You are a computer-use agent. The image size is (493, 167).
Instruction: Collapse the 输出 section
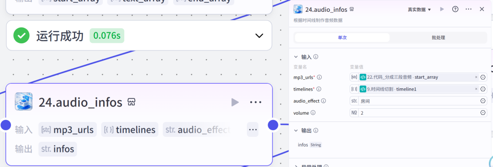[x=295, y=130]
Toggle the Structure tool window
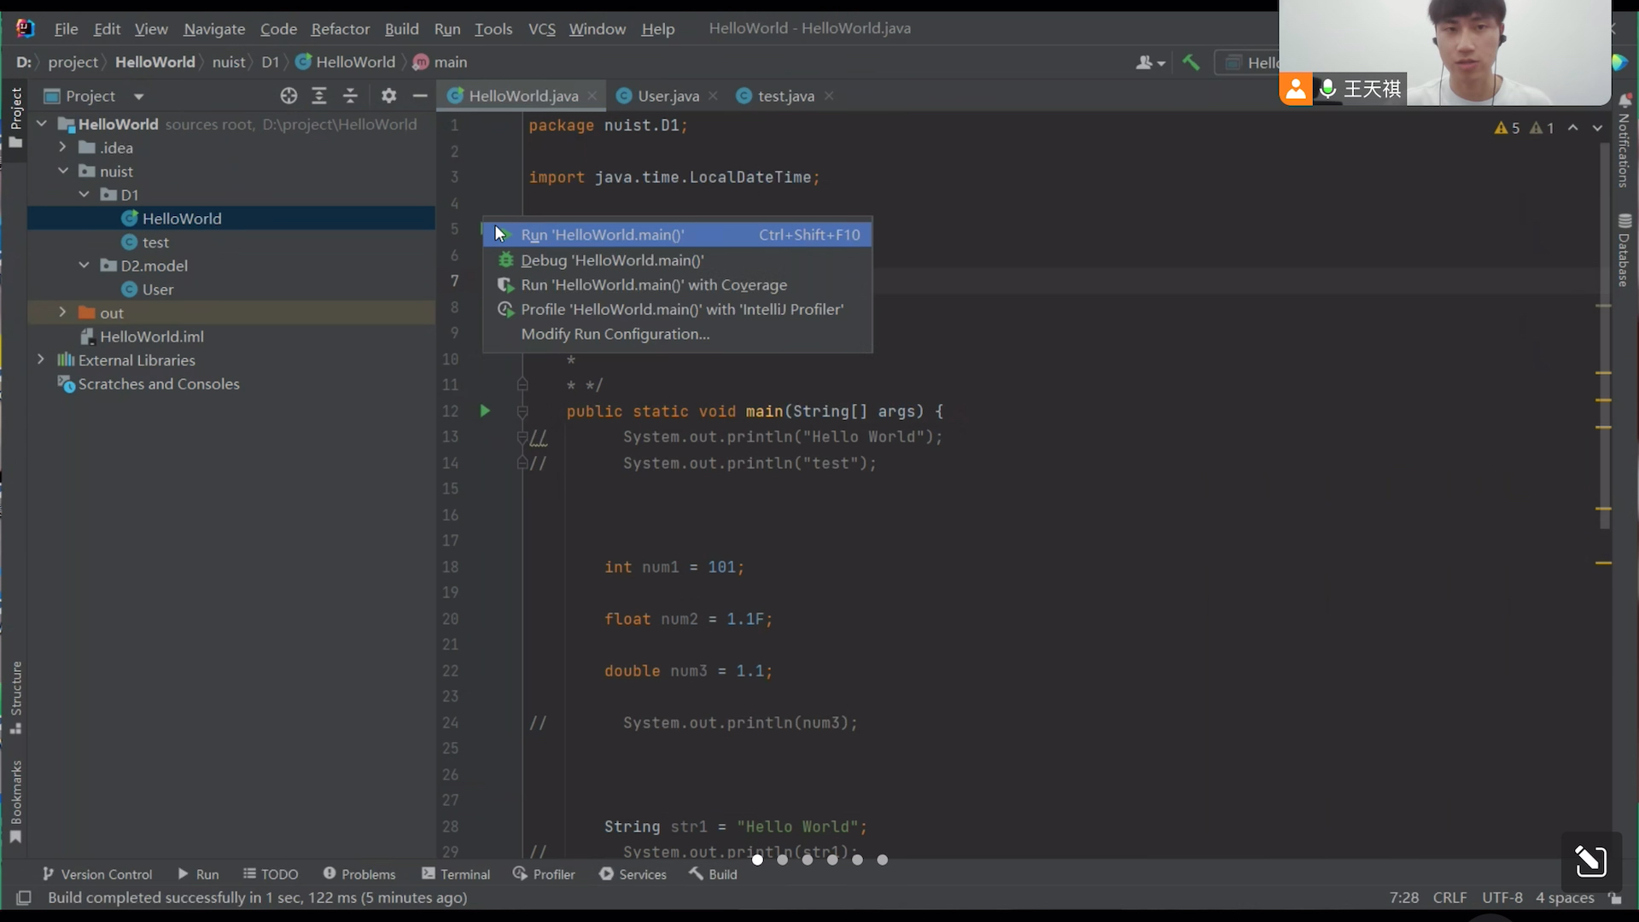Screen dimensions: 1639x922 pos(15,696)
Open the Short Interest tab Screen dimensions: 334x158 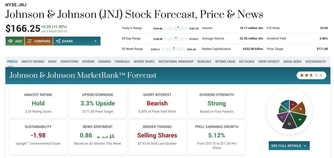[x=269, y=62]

────────

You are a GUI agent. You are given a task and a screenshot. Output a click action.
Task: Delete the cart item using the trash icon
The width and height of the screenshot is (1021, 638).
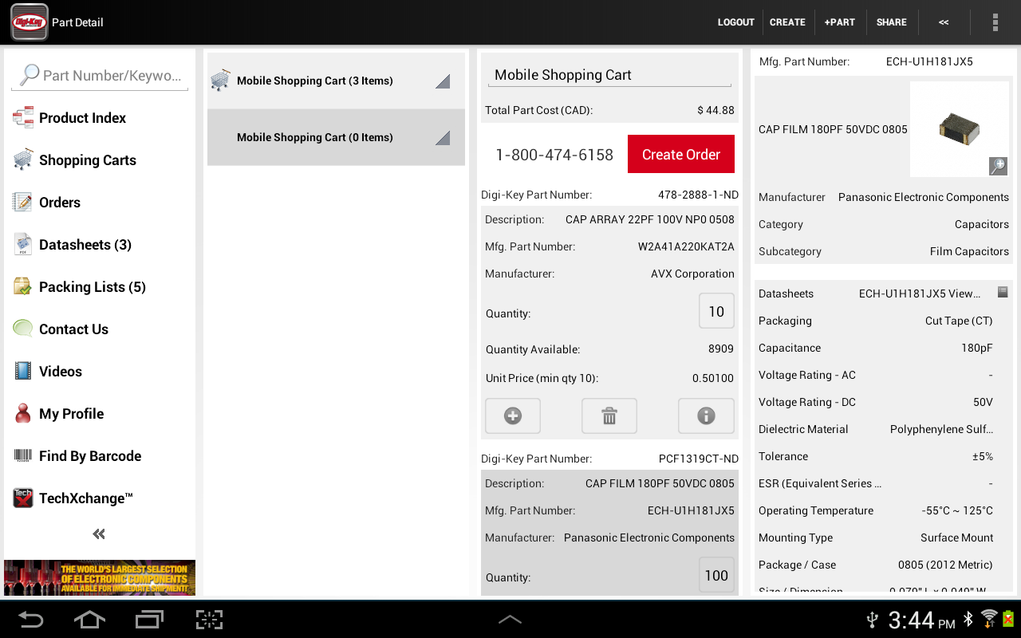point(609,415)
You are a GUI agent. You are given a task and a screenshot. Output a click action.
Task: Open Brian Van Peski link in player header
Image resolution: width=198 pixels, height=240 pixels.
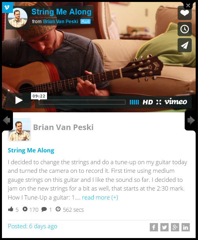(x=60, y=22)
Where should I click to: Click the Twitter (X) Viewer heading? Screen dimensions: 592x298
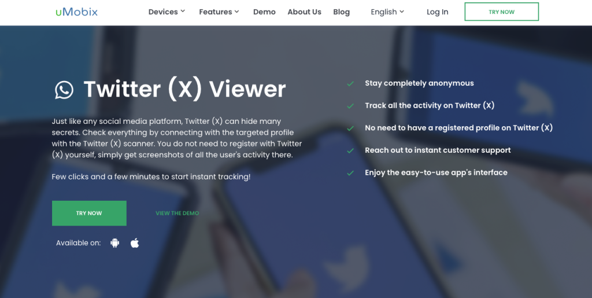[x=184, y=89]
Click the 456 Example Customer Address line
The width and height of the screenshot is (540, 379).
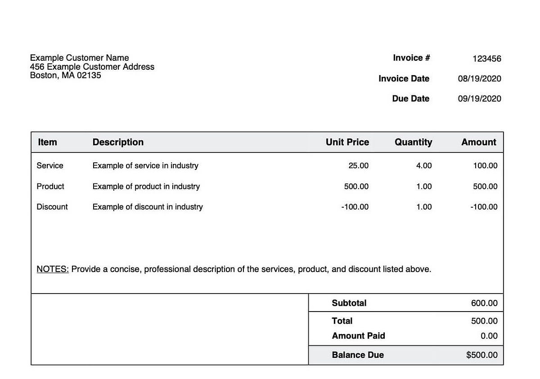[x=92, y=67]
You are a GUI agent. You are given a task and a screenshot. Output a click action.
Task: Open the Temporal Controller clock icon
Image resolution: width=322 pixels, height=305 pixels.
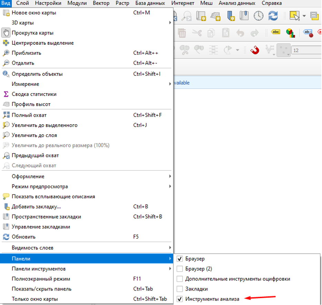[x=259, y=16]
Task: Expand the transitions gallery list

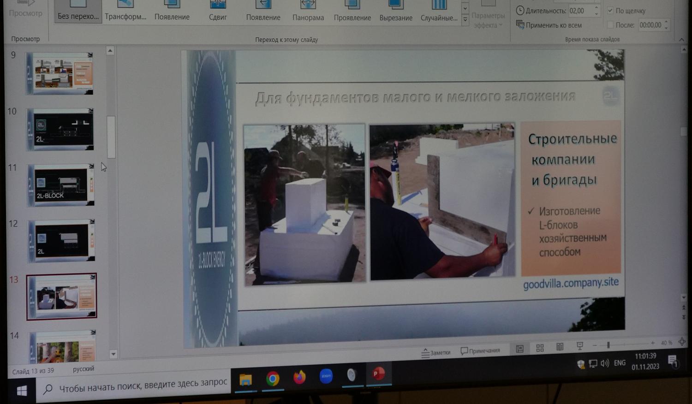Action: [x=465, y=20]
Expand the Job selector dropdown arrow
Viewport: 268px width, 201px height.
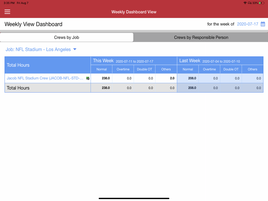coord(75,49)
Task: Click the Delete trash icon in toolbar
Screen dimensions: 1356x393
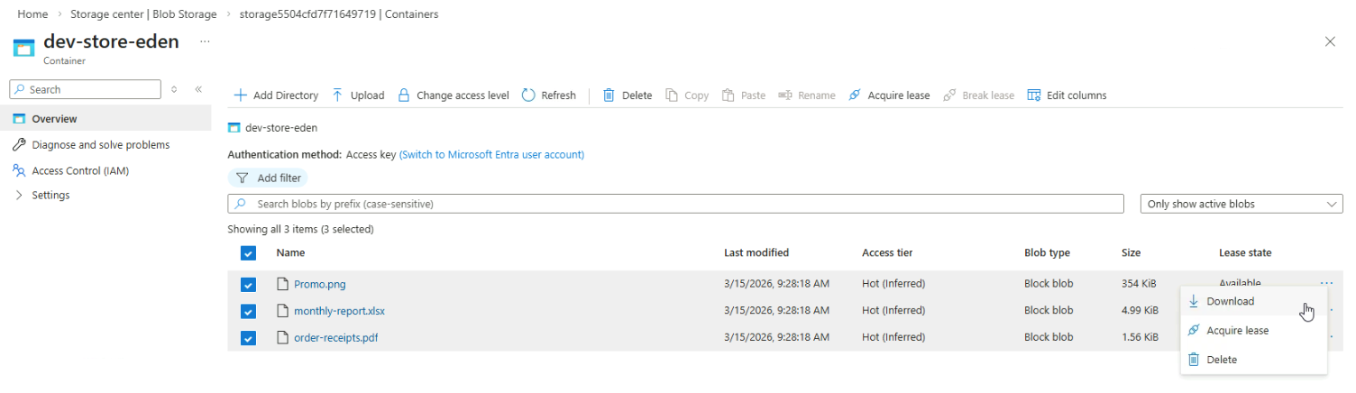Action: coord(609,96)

────────

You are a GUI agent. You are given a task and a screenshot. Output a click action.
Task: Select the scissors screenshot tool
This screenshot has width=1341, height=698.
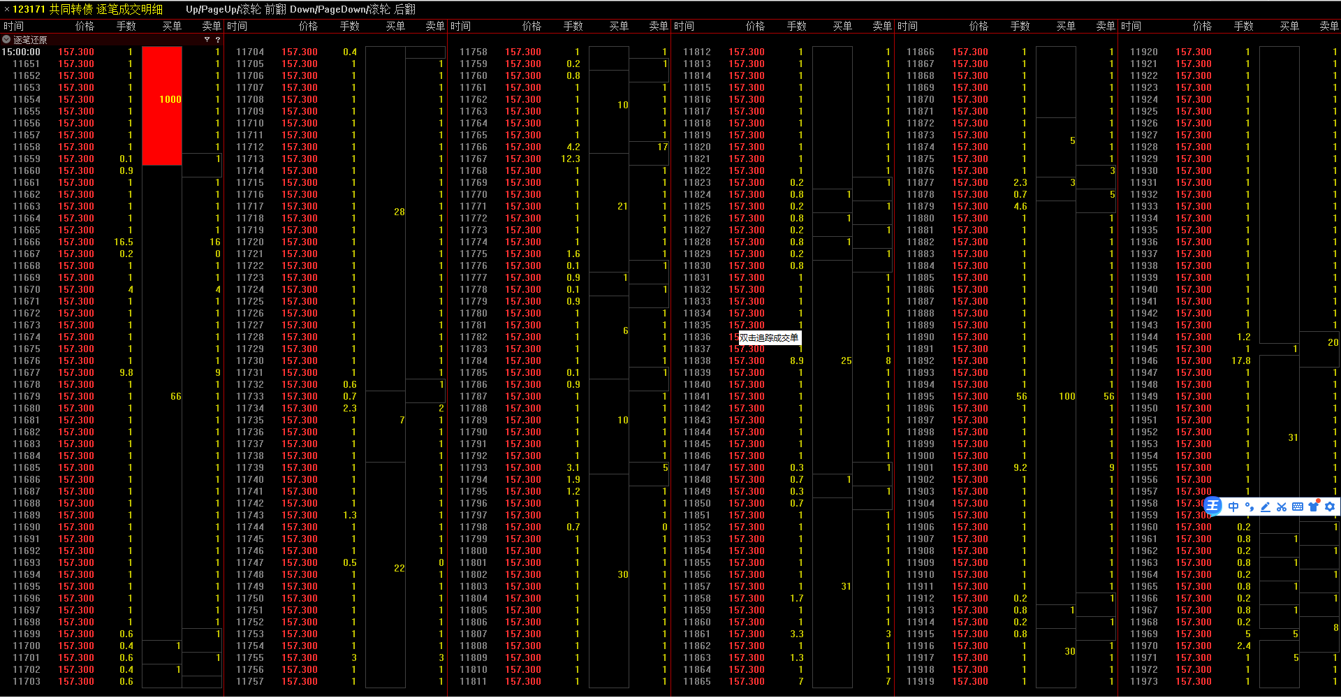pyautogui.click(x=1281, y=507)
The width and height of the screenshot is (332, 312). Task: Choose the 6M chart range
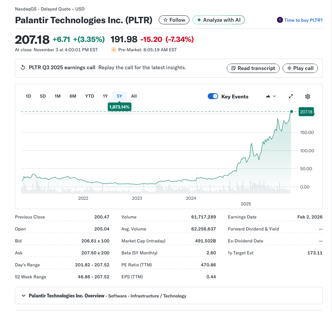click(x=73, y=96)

────────

--- Problem to work on ---
Rewrite the material from the line containing "Task: Expand the transitions gallery list" through the line containing "Action: coord(609,96)", changing "Job selector" to "Job picker" and keeping everything else the same. Omit the pictures from your answer.

--- Response to the task ---
Task: Expand the transitions gallery list

Action: [x=465, y=20]
Expand the Job picker dropdown arrow
Viewport: 268px width, 201px height.
coord(75,49)
Task: Click the Delete trash icon in toolbar
Screen dimensions: 1356x393
Action: coord(609,96)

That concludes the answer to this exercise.